Feat: Added a clean_data to process the data better

Feat: Added the new cleaned datasets
2024-05-17 14:15:44 -04:00
parent fb8db8a870
commit 763514e815
3 changed files with 1424340 additions and 0 deletions
--- a/clean_data.py
+++ b/clean_data.py
@ -0,0 +1,48 @@
+import re
+
+
+def clean_data(data):
+    # Split data into lines and filter out metadata
+    lines = data.splitlines()
+    clean_lines = []
+
+    # Regex patterns to identify metadata
+    metadata_patterns = [
+        r"^[0-9a-f]{8}-[0-9a-f]{32}\.txt",  # Pattern to identify metadata
+        # lines with .txt file names
+        r"^[0-9]+$",  # Pattern to identify lines with only numbers
+        r"^[0-9]{7,8}.*$",  # Pattern to identify lines
+        # starting with 7 or 8 digit numbers
+        r"^[^a-zA-Z]*$",  # Pattern to identify lines
+        # without alphabetic characters
+        r"^.*ustar.*$",  # Pattern to identify lines containing 'ustar'
+    ]
+
+    for line in lines:
+        if any(re.match(pattern, line) for pattern in metadata_patterns):
+            continue
+        clean_lines.append(line)
+
+    return "\n".join(clean_lines)
+
+
+# Load and clean training data
+with open("train_split.txt", "r", encoding="utf-8") as f:
+    train_data = f.read()
+train_data_cleaned = clean_data(train_data)
+
+# Load and clean validation data
+with open("eval_split.txt", "r", encoding="utf-8") as f:
+    val_data = f.read()
+val_data_cleaned = clean_data(val_data)
+
+# Save cleaned data for inspection (optional)

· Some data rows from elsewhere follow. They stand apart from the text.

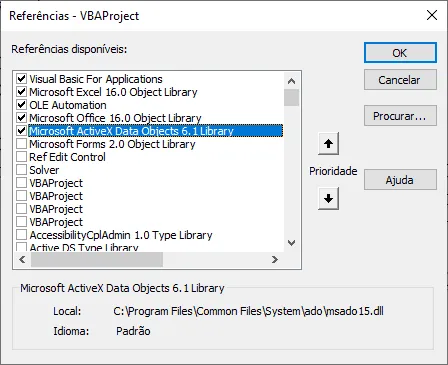The image size is (448, 365).
Task: Click the horizontal scroll left arrow
Action: (x=22, y=259)
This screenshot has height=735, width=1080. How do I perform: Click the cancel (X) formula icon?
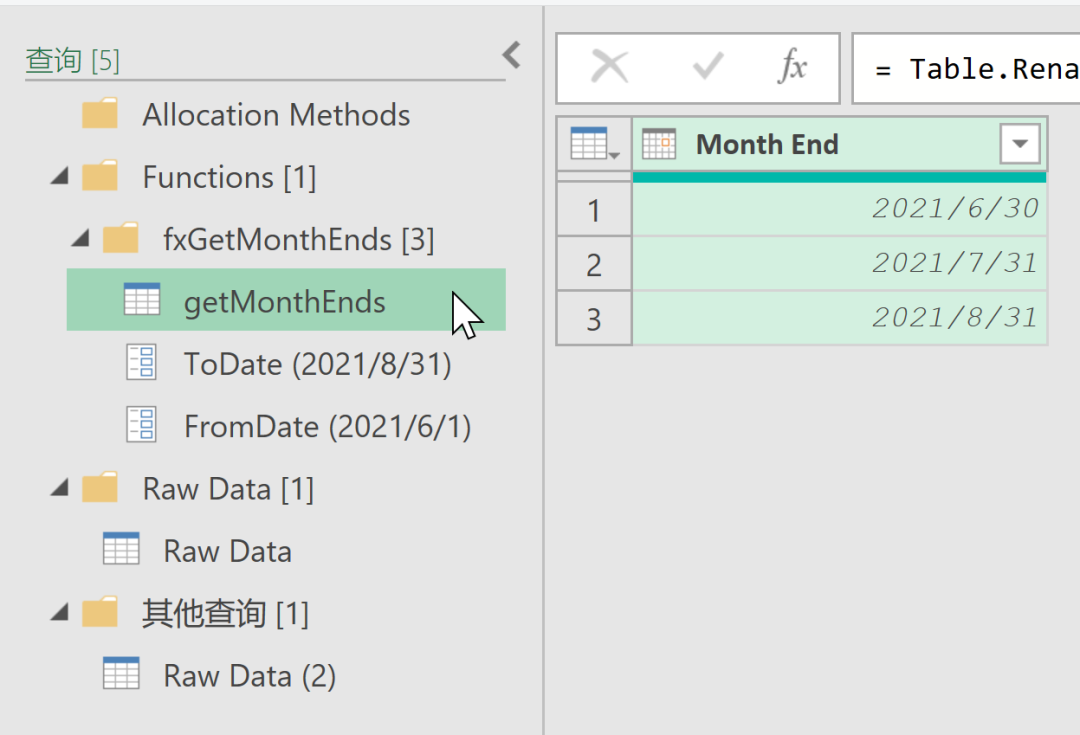coord(609,68)
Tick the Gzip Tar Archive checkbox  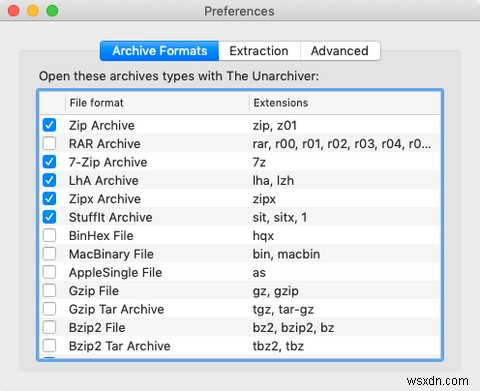tap(49, 309)
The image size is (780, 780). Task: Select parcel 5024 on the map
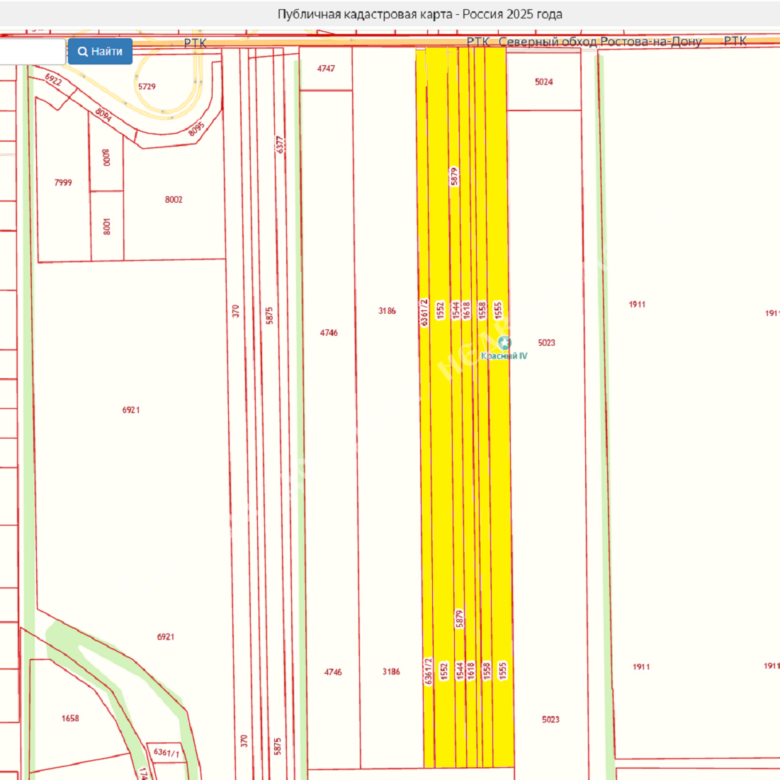click(x=543, y=82)
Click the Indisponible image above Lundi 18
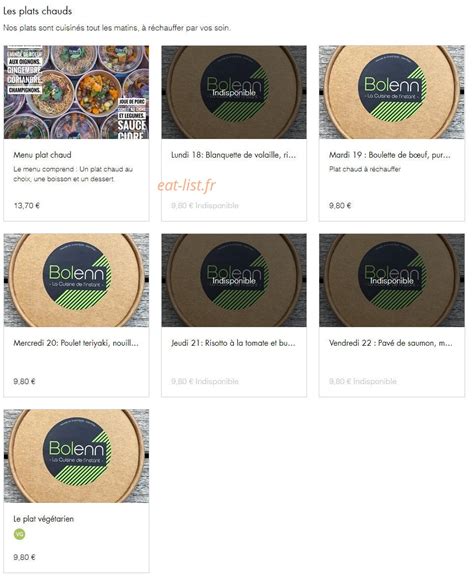Viewport: 474px width, 580px height. 234,92

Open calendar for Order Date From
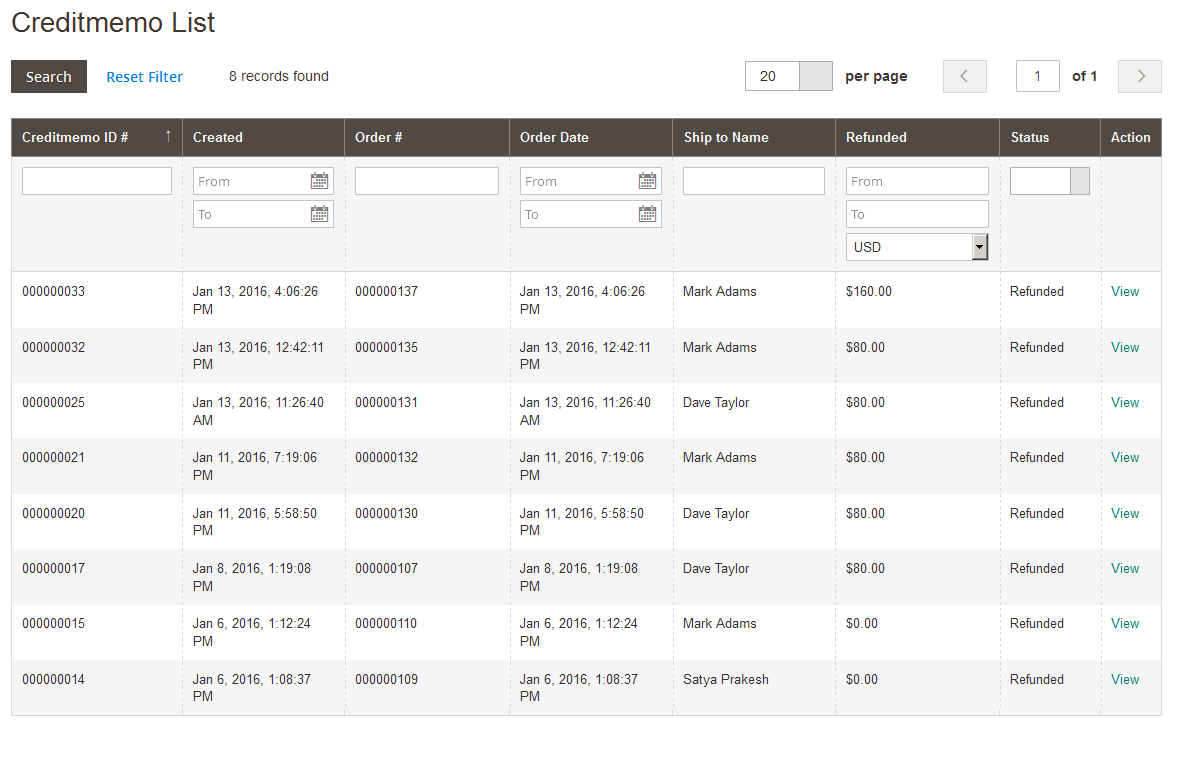[x=647, y=181]
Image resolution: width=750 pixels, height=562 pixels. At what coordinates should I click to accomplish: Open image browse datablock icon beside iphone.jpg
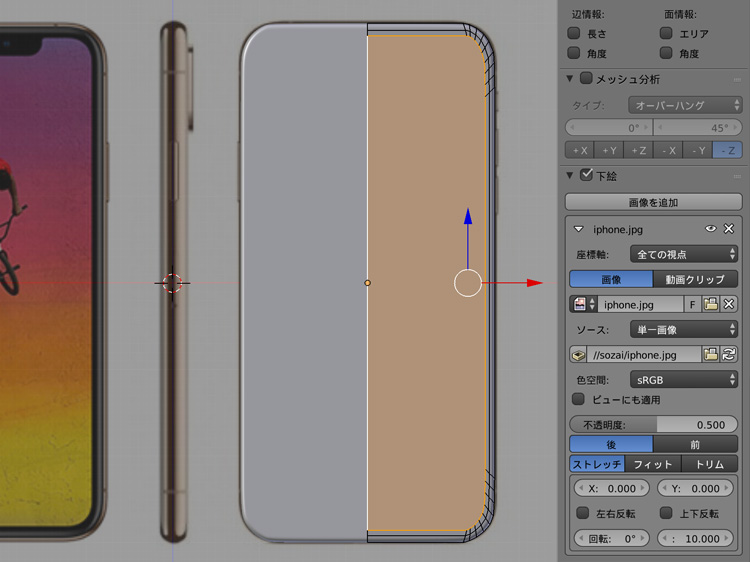coord(583,304)
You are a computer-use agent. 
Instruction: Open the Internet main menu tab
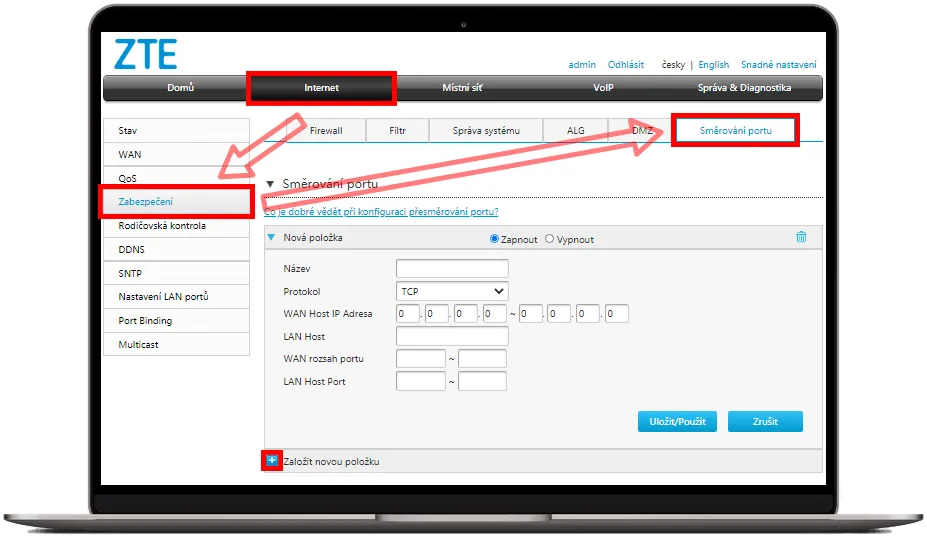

+with open("train_split_cleaned.txt", "w", encoding="utf-8") as f:
+    f.write(train_data_cleaned)
+
+with open("eval_split_cleaned.txt", "w", encoding="utf-8") as f:
+    f.write(val_data_cleaned)
+
+# Print sample cleaned data
+print("Sample cleaned training data:", train_data_cleaned[:1000])
+print("Sample cleaned validation data:", val_data_cleaned[:1000])